Fra pochi giorni è prevista una nuova manifestazione a sostegno del cessate il fuoco, una ‘Staffetta per la pace’.
Manifestiamo, certo. Ma non basta cambiare le menti e i cuori della gente. Bisogna arrivare a cambiare le scelte dei governi, dei potenti. Scelte che si cambiano con la politica. Solo se riusciamo a far prevalere una politica alternativa, sconfiggendo le forze della prevaricazione, dell’imperialismo, del colonialismo, possiamo ottenere un risultato positivo.
Già anni fa Papa Francesco parlava di una terza guerra mondiale, a pezzi.

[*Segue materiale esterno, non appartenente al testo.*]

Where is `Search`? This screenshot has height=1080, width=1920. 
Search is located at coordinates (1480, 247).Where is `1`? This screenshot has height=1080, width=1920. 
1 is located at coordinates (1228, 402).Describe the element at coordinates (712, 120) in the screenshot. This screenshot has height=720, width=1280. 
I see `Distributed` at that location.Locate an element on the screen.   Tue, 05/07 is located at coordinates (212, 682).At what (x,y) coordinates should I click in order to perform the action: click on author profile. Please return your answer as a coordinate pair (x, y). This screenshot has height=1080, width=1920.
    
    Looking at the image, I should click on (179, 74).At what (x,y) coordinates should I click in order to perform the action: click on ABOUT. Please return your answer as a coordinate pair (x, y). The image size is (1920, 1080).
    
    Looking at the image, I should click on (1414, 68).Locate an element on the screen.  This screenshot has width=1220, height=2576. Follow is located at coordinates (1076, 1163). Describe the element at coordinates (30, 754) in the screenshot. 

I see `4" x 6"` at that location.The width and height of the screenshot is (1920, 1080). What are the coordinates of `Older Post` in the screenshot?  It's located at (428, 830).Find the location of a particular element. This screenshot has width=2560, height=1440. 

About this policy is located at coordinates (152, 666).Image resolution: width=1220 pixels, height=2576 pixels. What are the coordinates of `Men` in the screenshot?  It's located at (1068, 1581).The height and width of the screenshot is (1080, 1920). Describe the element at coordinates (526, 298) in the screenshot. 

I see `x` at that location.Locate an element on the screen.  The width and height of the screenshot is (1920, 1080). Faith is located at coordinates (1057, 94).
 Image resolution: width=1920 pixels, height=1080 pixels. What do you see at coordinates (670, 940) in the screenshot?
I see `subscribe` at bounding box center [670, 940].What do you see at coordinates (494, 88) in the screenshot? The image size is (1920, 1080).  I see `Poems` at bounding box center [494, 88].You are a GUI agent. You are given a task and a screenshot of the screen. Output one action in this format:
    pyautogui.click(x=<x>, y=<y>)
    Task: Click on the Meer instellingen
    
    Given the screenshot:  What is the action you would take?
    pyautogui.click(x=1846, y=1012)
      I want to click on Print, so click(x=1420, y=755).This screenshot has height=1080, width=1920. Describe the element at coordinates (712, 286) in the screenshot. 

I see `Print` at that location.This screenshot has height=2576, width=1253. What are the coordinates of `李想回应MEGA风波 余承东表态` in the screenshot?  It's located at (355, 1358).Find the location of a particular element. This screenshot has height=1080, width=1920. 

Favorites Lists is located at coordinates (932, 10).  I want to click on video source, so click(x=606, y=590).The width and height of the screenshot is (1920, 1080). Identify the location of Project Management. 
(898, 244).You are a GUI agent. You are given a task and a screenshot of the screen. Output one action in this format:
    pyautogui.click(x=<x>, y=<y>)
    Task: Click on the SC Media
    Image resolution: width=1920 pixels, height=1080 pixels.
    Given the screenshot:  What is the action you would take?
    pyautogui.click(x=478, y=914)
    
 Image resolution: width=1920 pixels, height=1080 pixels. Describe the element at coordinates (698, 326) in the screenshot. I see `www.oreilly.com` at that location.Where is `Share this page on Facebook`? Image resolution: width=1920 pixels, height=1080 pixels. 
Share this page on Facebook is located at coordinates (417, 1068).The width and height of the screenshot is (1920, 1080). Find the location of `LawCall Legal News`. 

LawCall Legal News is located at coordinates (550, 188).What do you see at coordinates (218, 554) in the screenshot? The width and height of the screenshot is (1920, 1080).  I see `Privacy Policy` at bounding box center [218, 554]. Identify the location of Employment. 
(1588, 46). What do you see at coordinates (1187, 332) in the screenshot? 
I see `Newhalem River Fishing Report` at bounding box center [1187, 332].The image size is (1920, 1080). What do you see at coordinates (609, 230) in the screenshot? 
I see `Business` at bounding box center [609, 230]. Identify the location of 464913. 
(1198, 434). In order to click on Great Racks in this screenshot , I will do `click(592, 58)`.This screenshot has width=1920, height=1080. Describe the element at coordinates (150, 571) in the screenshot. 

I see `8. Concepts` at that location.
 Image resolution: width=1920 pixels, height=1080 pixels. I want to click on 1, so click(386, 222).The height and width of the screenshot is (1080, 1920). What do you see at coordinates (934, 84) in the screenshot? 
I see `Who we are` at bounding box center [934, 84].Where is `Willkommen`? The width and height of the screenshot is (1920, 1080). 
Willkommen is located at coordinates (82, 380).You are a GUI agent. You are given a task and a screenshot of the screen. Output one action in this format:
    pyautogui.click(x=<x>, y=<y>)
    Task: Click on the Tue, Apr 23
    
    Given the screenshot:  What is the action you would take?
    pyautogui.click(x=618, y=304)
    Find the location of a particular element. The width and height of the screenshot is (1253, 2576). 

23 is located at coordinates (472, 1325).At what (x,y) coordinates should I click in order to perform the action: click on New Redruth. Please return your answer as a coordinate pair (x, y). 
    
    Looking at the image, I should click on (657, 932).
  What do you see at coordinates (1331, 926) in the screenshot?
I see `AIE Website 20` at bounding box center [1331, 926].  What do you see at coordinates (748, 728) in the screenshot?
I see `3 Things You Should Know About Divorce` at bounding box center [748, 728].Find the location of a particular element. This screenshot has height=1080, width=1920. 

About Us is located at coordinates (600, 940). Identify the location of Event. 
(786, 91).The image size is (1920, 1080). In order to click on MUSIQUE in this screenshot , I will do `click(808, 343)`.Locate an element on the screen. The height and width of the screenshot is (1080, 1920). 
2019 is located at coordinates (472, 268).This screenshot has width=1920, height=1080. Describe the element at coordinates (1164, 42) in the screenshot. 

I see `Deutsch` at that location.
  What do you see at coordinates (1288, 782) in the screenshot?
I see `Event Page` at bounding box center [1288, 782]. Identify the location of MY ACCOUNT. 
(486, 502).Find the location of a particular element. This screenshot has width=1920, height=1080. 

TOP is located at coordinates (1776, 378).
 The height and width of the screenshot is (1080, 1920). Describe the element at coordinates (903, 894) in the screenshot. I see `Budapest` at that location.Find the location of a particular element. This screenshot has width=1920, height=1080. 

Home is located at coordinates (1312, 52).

Ora non è più una guerra mondiale a pezzi. Quando sono coinvolte le più grandi potenze mondiali, quando gli Stati Uniti dicono che bisogna portare la Russia alla condizione di paria, perché questo è il programma iniziale enunciato da Biden quando è sceso in campo in appoggio all’Ucraina, la guerra fa un salto di qualità. Non so se Biden abbia abbastanza cultura da sapere cosa sono i paria. Appartengono al sistema indiano delle caste, e quella dei paria non è neppure una casta. Sono gli innominati, considerati meno che uomini, senza alcun diritto. Quando un fuori casta cammina per strada deve stare attento a camminare al centro della carreggiata, perché nemmeno la sua ombra vada ad inquinare la facciata delle case dei ricchi, di quelli delle caste superiori. Di fronte a questo scenario, che ha l’obiettivo di eliminare la Russia dalla comunità internazionale e poi mettere fuori gioco la Cina, noi dobbiamo fermare questa spirale distruttiva con la politica, non c’è altro modo.